** Saved data entries **
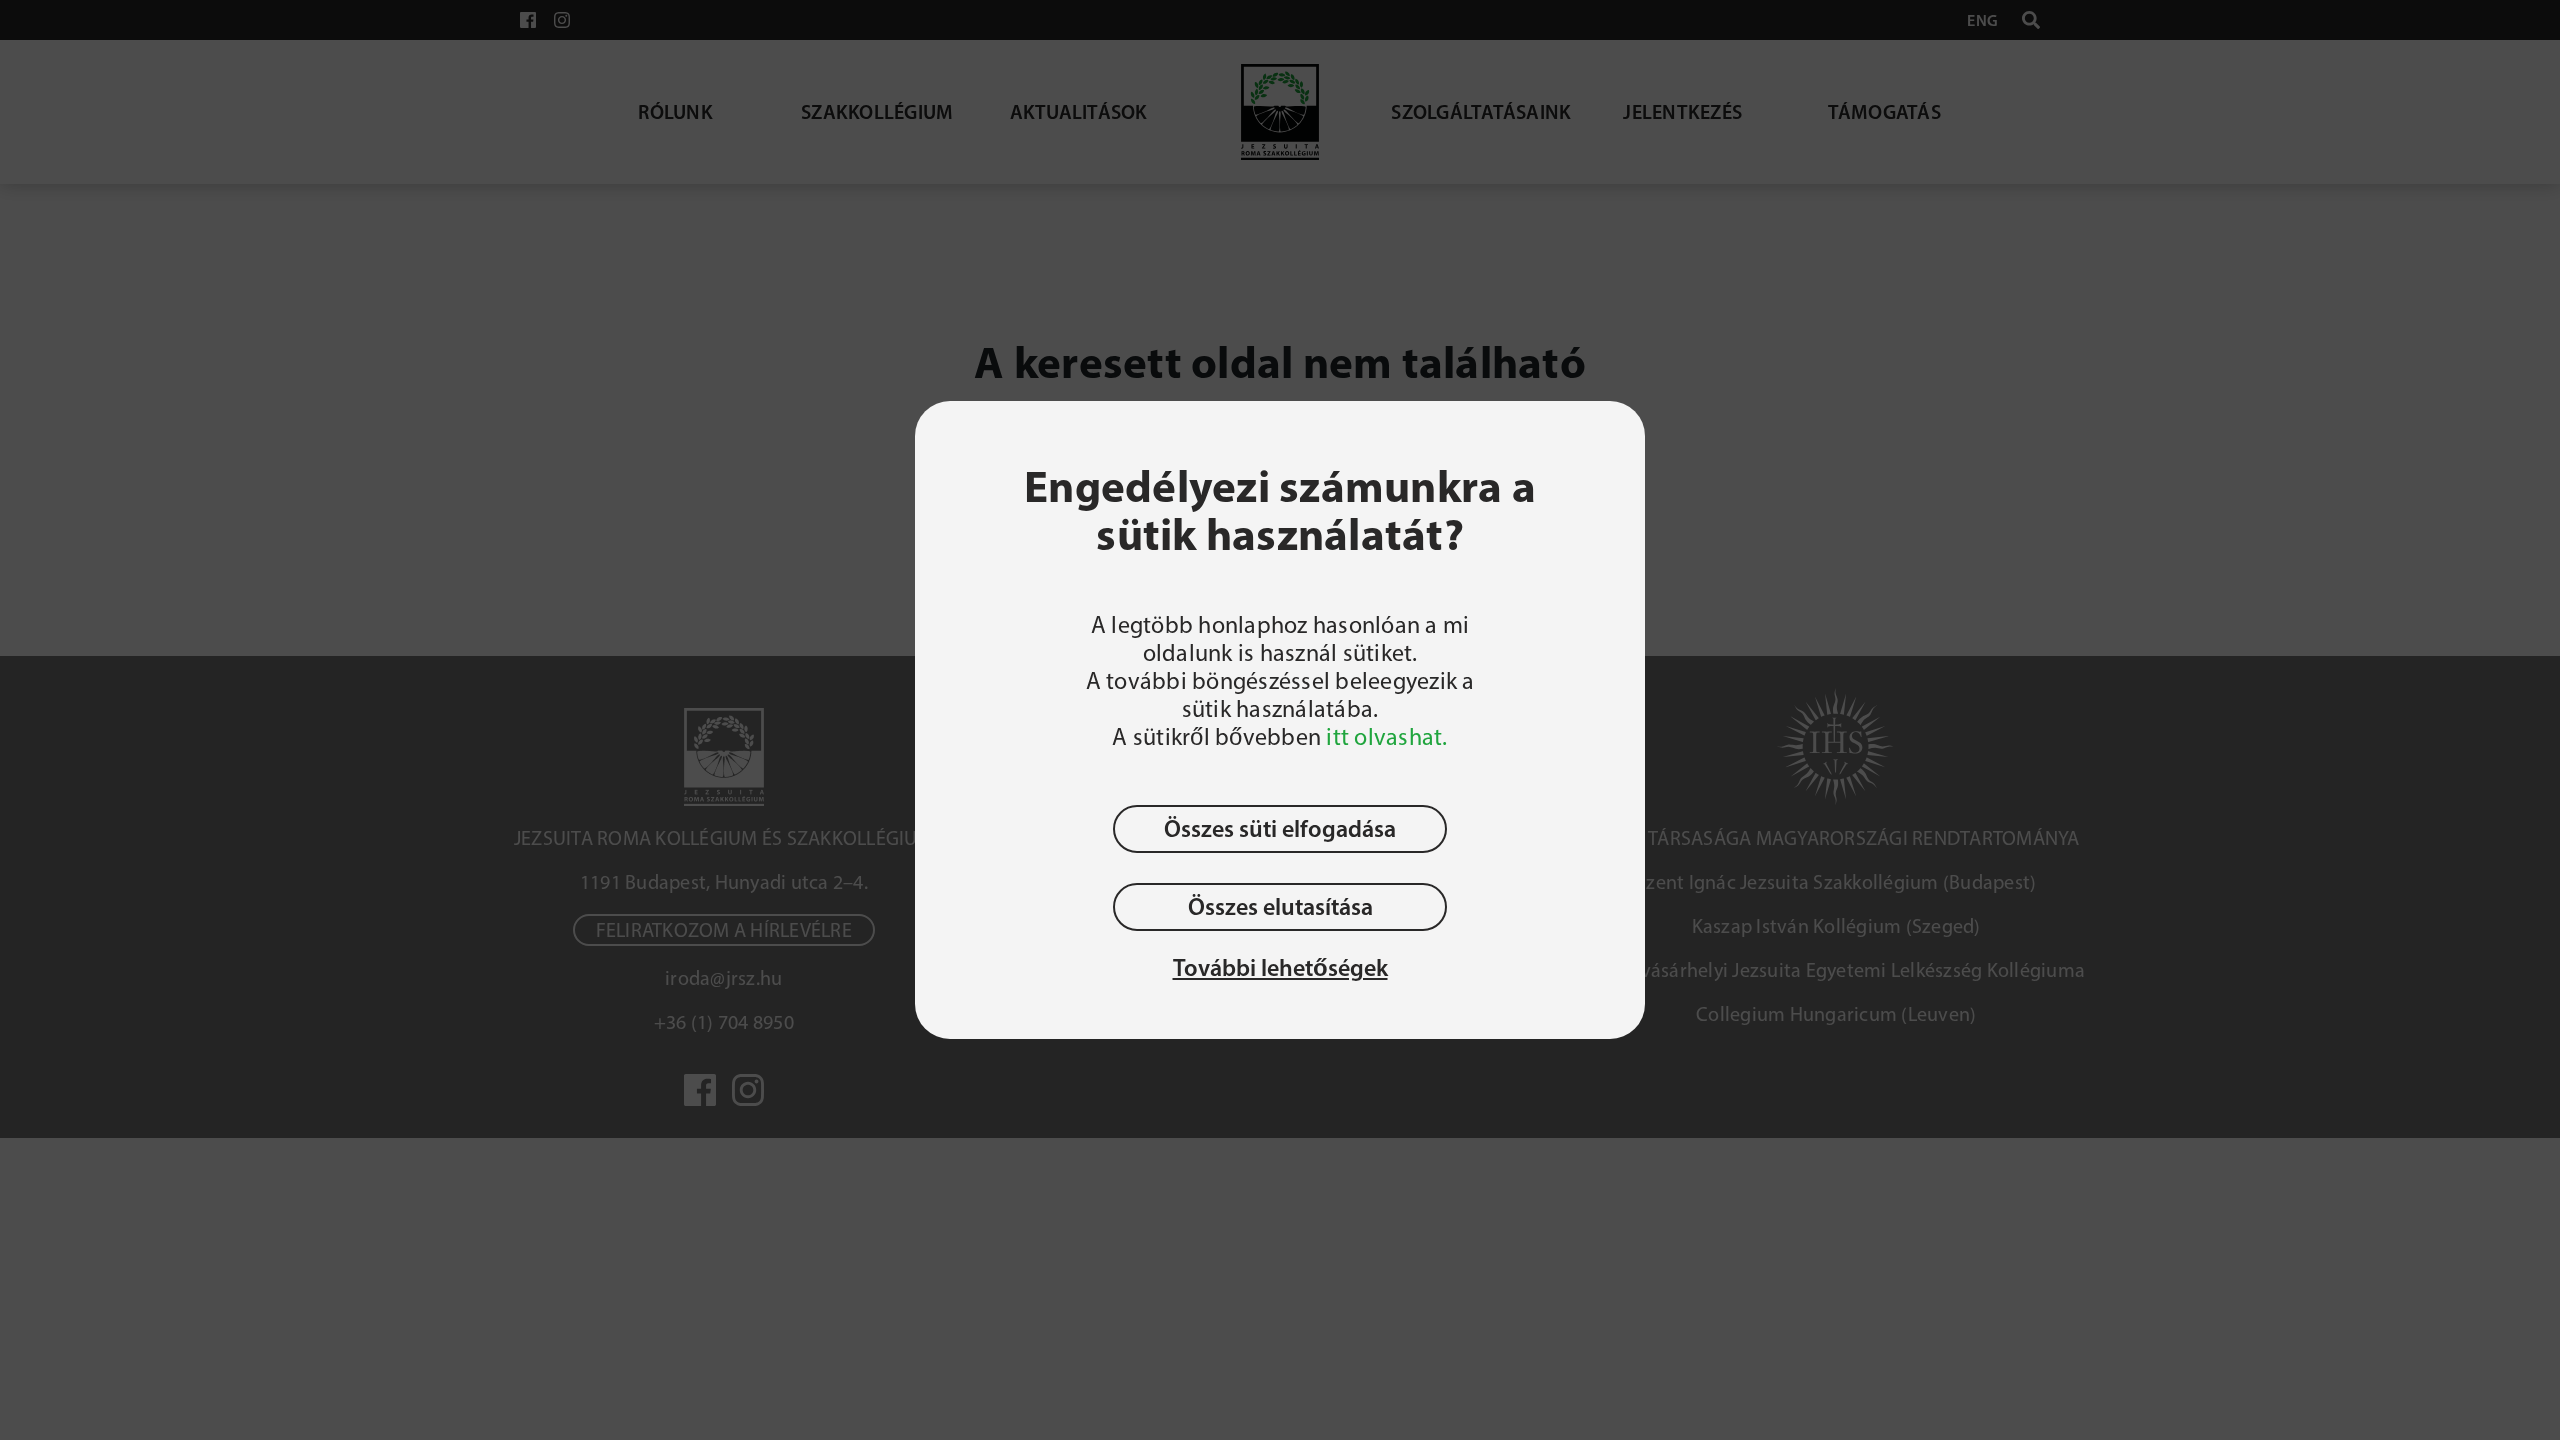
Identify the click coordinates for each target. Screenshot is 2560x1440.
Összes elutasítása (1280, 906)
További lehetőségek (1280, 968)
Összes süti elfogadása (1280, 828)
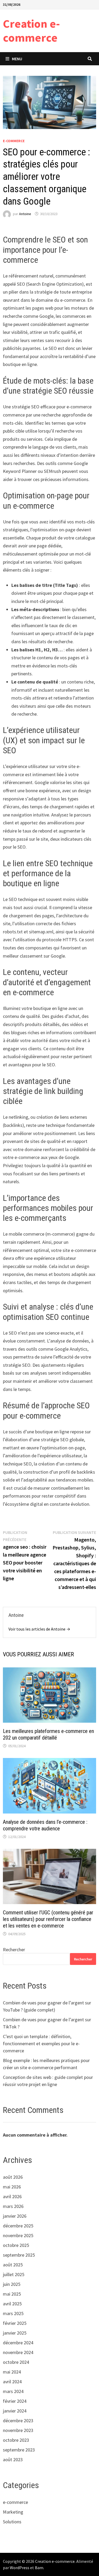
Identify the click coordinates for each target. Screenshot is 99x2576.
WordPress (19, 2567)
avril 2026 (12, 2196)
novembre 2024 (18, 2352)
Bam (39, 2567)
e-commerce (14, 140)
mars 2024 (13, 2391)
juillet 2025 (13, 2274)
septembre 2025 (19, 2255)
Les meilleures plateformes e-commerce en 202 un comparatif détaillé (48, 1734)
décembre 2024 (18, 2343)
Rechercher (14, 1949)
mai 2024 (12, 2372)
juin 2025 (11, 2284)
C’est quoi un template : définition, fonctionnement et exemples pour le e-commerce (41, 2043)
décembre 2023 (18, 2421)
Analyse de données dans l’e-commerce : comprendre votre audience (45, 1825)
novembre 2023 (18, 2430)
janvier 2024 (14, 2411)
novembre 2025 (18, 2235)
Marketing (13, 2512)
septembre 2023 (19, 2450)
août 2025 (13, 2265)
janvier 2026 (14, 2216)
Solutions (12, 2522)
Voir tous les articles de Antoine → (39, 1629)
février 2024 (14, 2401)
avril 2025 (12, 2304)
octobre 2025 (16, 2245)
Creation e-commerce (31, 30)
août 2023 (13, 2459)
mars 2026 (13, 2206)
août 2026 (13, 2177)
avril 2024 (12, 2382)
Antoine (25, 213)
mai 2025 (12, 2294)
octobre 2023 (16, 2440)
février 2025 (14, 2323)
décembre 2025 (18, 2226)
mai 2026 (12, 2187)
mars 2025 (13, 2313)
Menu (17, 58)
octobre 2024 (16, 2362)
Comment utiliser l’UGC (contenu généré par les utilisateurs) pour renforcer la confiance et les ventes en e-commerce (48, 1919)
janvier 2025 (14, 2333)
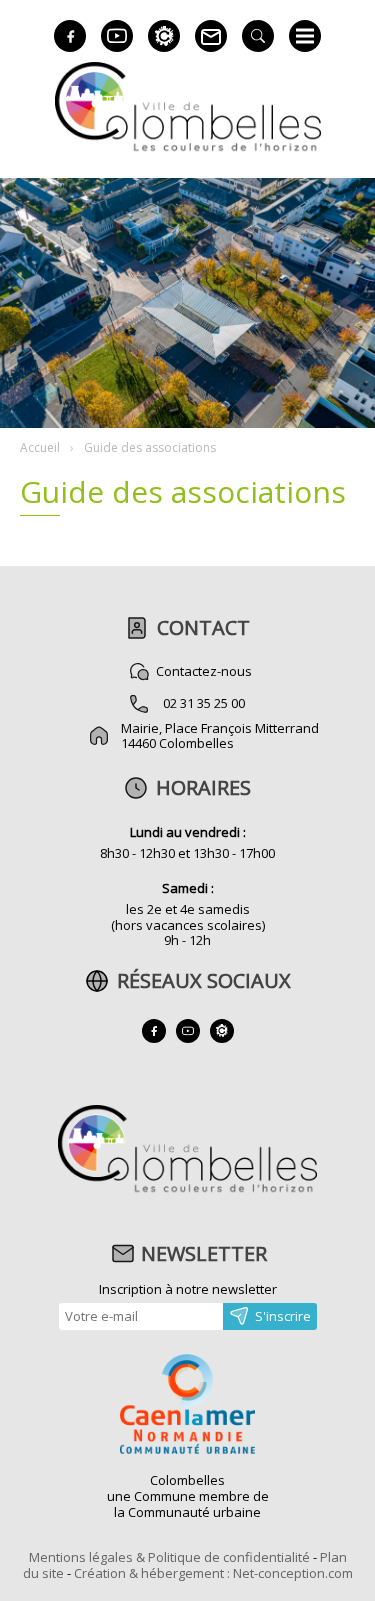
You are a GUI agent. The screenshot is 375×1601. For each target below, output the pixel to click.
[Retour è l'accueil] (188, 148)
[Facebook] (70, 36)
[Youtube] (117, 36)
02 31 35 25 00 (204, 703)
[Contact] (211, 36)
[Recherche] (258, 36)
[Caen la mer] (188, 1406)
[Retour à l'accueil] (187, 1190)
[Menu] (305, 36)
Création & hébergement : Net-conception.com (213, 1573)
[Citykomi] (164, 36)
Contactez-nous (204, 671)
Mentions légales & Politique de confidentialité (169, 1557)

** Exercise goal **
All lines from the one with "Analyse de données" through the end of the records above must be reproduced exactly, both ends included, and the pictures must be left out.

** Solution for this exercise **
Analyse de données dans l’e-commerce : comprendre votre audience (45, 1825)
novembre 2023 (18, 2430)
janvier 2024 (14, 2411)
novembre 2025 (18, 2235)
Marketing (13, 2512)
septembre 2023 (19, 2450)
août 2025 (13, 2265)
janvier 2026 (14, 2216)
Solutions (12, 2522)
Voir tous les articles de Antoine → (39, 1629)
février 2024 (14, 2401)
avril 2025 (12, 2304)
octobre 2025 (16, 2245)
Creation e-commerce (31, 30)
août 2023 (13, 2459)
mars 2026 (13, 2206)
août 2026 (13, 2177)
avril 2024 (12, 2382)
Antoine (25, 213)
mai 2025 (12, 2294)
octobre 2023 (16, 2440)
février 2025 (14, 2323)
décembre 2025 (18, 2226)
mai 2026 (12, 2187)
mars 2025 (13, 2313)
Menu (17, 58)
octobre 2024 (16, 2362)
Comment utiliser l’UGC (contenu généré par les utilisateurs) pour renforcer la confiance et les ventes en e-commerce (48, 1919)
janvier 2025 (14, 2333)
You are a GUI agent. The screenshot is 375×1601. For each target below, output the pixel to click.
[Retour è l'accueil] (188, 148)
[Facebook] (70, 36)
[Youtube] (117, 36)
02 31 35 25 00 (204, 703)
[Contact] (211, 36)
[Recherche] (258, 36)
[Caen la mer] (188, 1406)
[Retour à l'accueil] (187, 1190)
[Menu] (305, 36)
Création & hébergement : Net-conception.com (213, 1573)
[Citykomi] (164, 36)
Contactez-nous (204, 671)
Mentions légales & Politique de confidentialité (169, 1557)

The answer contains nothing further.